What to work on => With pictures left out, only the lines from the one containing "Click the first '*Evil-WinRM*' prompt label" through the end of the records should be reproduced exactly, please.
--- Recorded data Enclosed Below ---
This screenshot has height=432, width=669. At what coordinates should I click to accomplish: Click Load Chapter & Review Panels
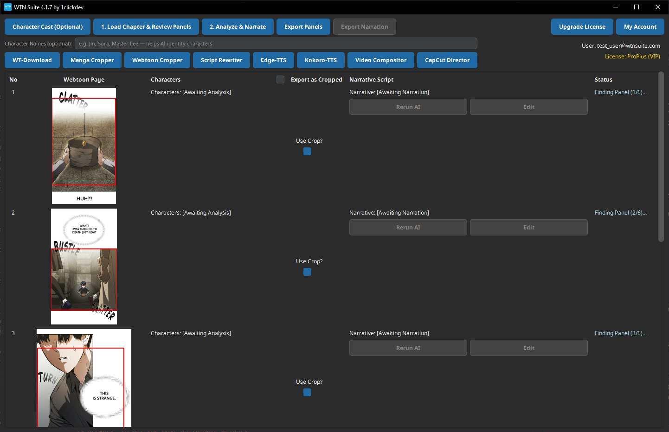[146, 26]
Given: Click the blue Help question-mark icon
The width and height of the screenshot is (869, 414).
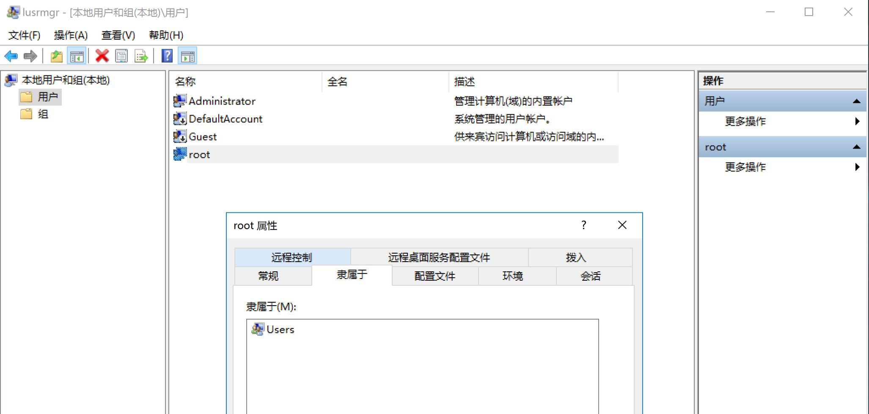Looking at the screenshot, I should pyautogui.click(x=167, y=56).
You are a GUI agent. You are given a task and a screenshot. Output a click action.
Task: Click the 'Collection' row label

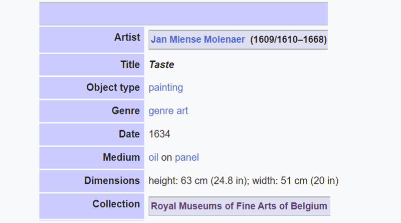116,204
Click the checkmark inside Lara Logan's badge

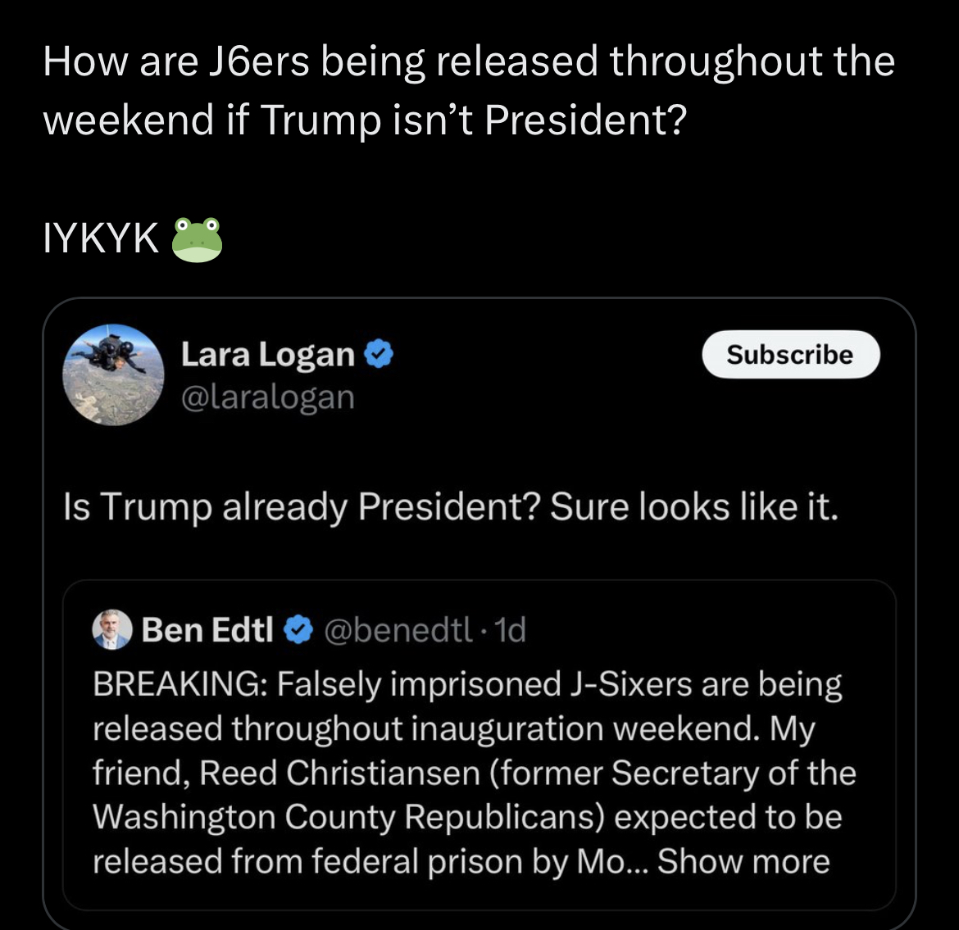379,354
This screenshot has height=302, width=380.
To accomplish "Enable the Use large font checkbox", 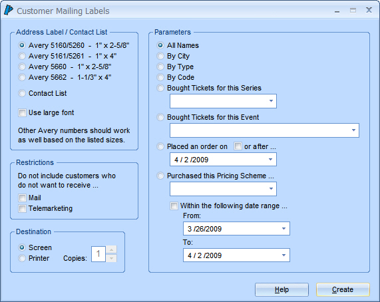I will click(x=22, y=112).
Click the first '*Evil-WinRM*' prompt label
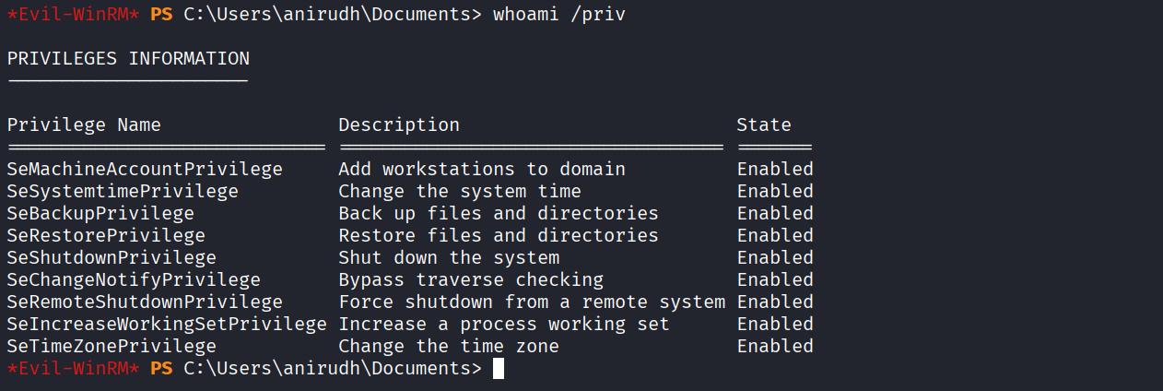The image size is (1163, 391). pyautogui.click(x=73, y=15)
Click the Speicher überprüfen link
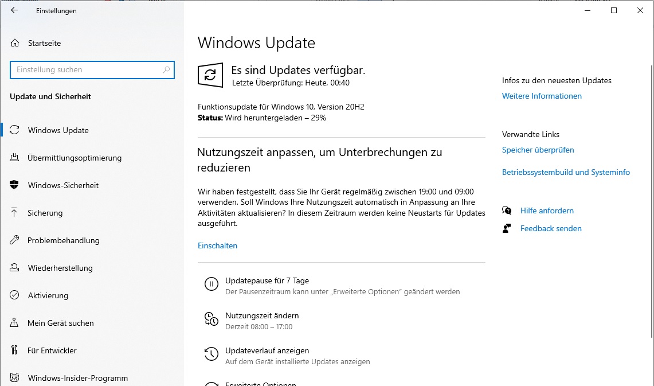The height and width of the screenshot is (386, 654). pos(538,150)
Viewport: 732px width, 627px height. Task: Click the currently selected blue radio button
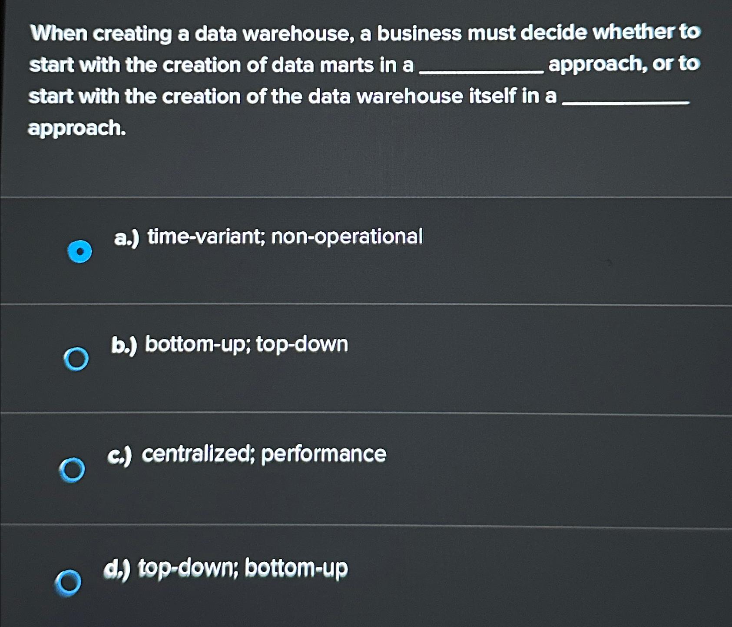pos(81,250)
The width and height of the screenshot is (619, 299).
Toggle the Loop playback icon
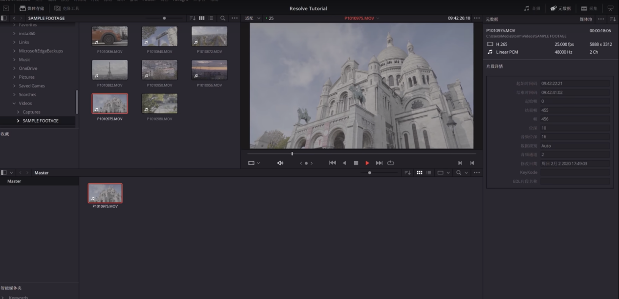[391, 163]
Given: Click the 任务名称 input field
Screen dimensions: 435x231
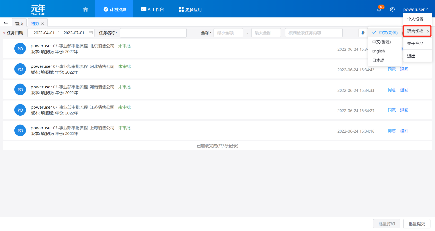Looking at the screenshot, I should (153, 33).
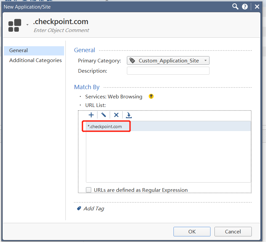This screenshot has height=242, width=266.
Task: Switch to the General section
Action: (19, 51)
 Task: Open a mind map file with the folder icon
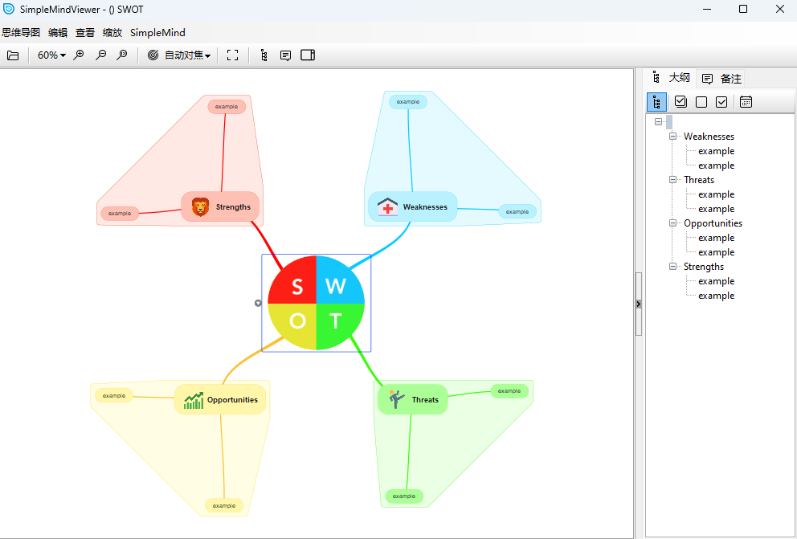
--- End of Enclosed Recorded data ---
Response area =>
Click the first '*Evil-WinRM*' prompt label
The image size is (1163, 391). pyautogui.click(x=73, y=15)
Click the Speicher überprüfen link
The height and width of the screenshot is (386, 654). pos(538,150)
Viewport: 732px width, 627px height. Task: Click the currently selected blue radio button
pos(81,250)
The width and height of the screenshot is (619, 299).
Toggle the Loop playback icon
[391, 163]
Given: Click the 任务名称 input field
Screen dimensions: 435x231
Looking at the screenshot, I should (153, 33).
This screenshot has height=242, width=266.
Task: Switch to the General section
Action: (19, 51)
 Task: Open a mind map file with the folder icon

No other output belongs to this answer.